ATLANTA (Reuters) - Pregnant women should be the first to get vaccinated against the new pandemic H1N1 influenza virus, federal health experts told a U.S. advisory panel on Wednesday.

Pregnant women are at special risk from the new strain, and vaccinating them protects their newborns, too, Dr. Anthony Fiore of the U.S. Centers for Disease Control and Prevention told a meeting of vaccine advisers to his agency.

He said a CDC working group has designated 42 million Americans who should be vaccinated first -- pregnant women, people with an infant too young to be vaccinated in the household, healthcare workers, children aged up to 4 years and children with chronic conditions making them at high risk of flu complications.

The committee was to issue its recommendations later on Wednesday.

Five companies are making H1N1 vaccine for the U.S. market -- AstraZeneca's MedImmune unit, Australia's CSL Ltd, GlaxoSmithKline Plc, Novartis AG and Sanofi-Aventis SA. It is not clear how many doses of vaccine will be available.

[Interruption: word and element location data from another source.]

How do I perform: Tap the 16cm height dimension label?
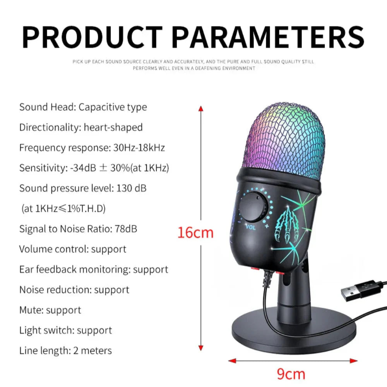point(195,233)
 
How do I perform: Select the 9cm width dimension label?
point(291,374)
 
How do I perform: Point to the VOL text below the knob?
point(251,228)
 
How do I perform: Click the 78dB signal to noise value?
point(126,229)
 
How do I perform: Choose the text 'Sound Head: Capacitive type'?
point(83,107)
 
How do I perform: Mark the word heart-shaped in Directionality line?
point(113,127)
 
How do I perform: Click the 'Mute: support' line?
point(50,310)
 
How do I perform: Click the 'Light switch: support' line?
point(65,330)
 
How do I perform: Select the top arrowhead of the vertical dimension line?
point(200,108)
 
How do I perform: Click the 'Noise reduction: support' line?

"Seasonal influenza vaccination should begin as soon as it is available for all groups currently recommended for seasonal vaccine," Fiore told the Advisory Committee on Immunization Practices.

He said seasonal and pandemic vaccines can be administered on the same visit but noted that trials in human volunteers are looking at the question and the advice may be changed later.

Fiore also released new CDC data showing that obese people do not have an especially high risk of death or complications from swine flu, as some earlier studies had suggested.

Fiore said the working group was assuming that people will need two doses of vaccine to be fully protected, but the clinical trials are also looking at this issue.

When giving vaccine, clinics should assume that more supply is coming, Fiore said. "If you vaccinate somebody in that initial target (group), don't go set aside in your mind or your refrigerator that second dose," he said. "You worry about that when the person comes back."

The U.S. government has taken delivery of 20 million doses of a vaccine against the new pandemic H1N1 swine flu, has ordered a total of 195 million doses and should be ready to start an immunization campaign in October, said Robin Robinson of the U.S. Department of Health and Human Services.

Data from human trials of the new vaccine, which have just begun, will not be available until late September, officials said.

H1N1 swine flu is now so widespread that the World Health Organization has stopped counting individual cases. Health experts are afraid it could worsen, especially when the Northern Hemisphere's influenza season starts in the autumn.